AWS Certified SysOps Administrator – Associate — Question 475

A company deploys a new application on three Amazon EC2 instances across three Availability Zones. The company uses a Network Load Balancer (NLB) to route traffic to the EC2 instances. A SysOps administrator must implement a solution so that the EC2 instances allow traffic from only the NLB.

What should the SysOps administrator do to meet these requirements with the LEAST operational overhead?

Answer options

• A. Configure the security group that is associated with the EC2 instances to allow traffic from only the security group that is associated with the NLB
• B. Configure the security group that is associated with the EC2 instances to allow traffic from only the elastic network interfaces that are associated with the NLB
• C. Create a network ACL Associate the network ACL with the application subnets.
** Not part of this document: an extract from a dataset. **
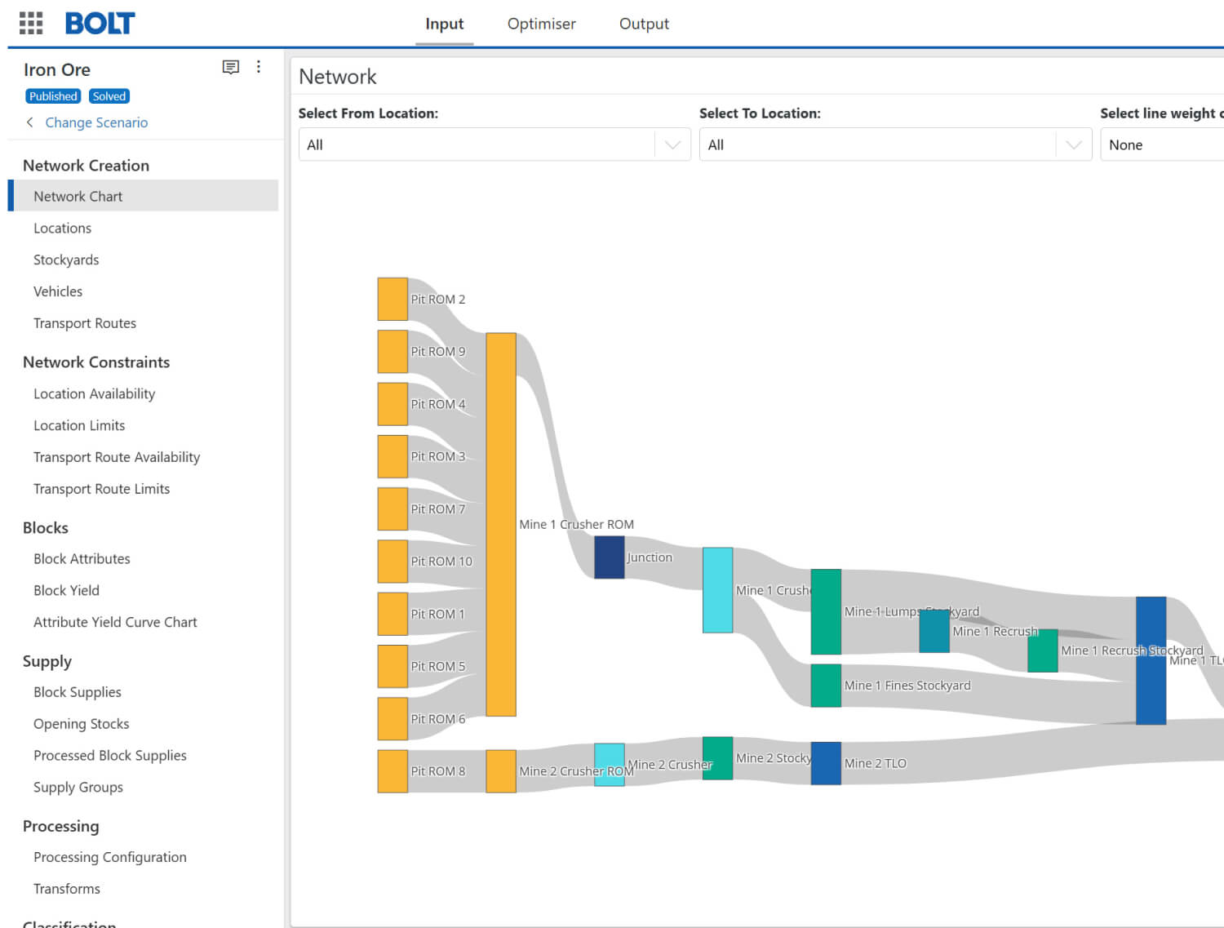This screenshot has width=1224, height=928.
Task: Click the BOLT logo
Action: tap(100, 24)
Configure the network ACL to allow inbound traffic from only the CIDR ranges of the NLB
• D. Use a third-party firewall solution that is installed on a separate EC2 instance. Configure a firewall rule that allows traffic to the application's EC2 instances from only the subnets where the NLB is deployed.

Correct answer: A

Explanation

AWS Network Load Balancers (NLBs) support security groups, which allows administrators to control the traffic allowed to and from the NLB. By configuring the security group of the EC2 instances to reference the NLB's security group as the source, traffic is securely restricted to only the load balancer with minimal configuration. Other methods, such as managing network ACLs, tracking specific ENIs, or deploying third-party firewalls, add unnecessary operational complexity and maintenance overhead.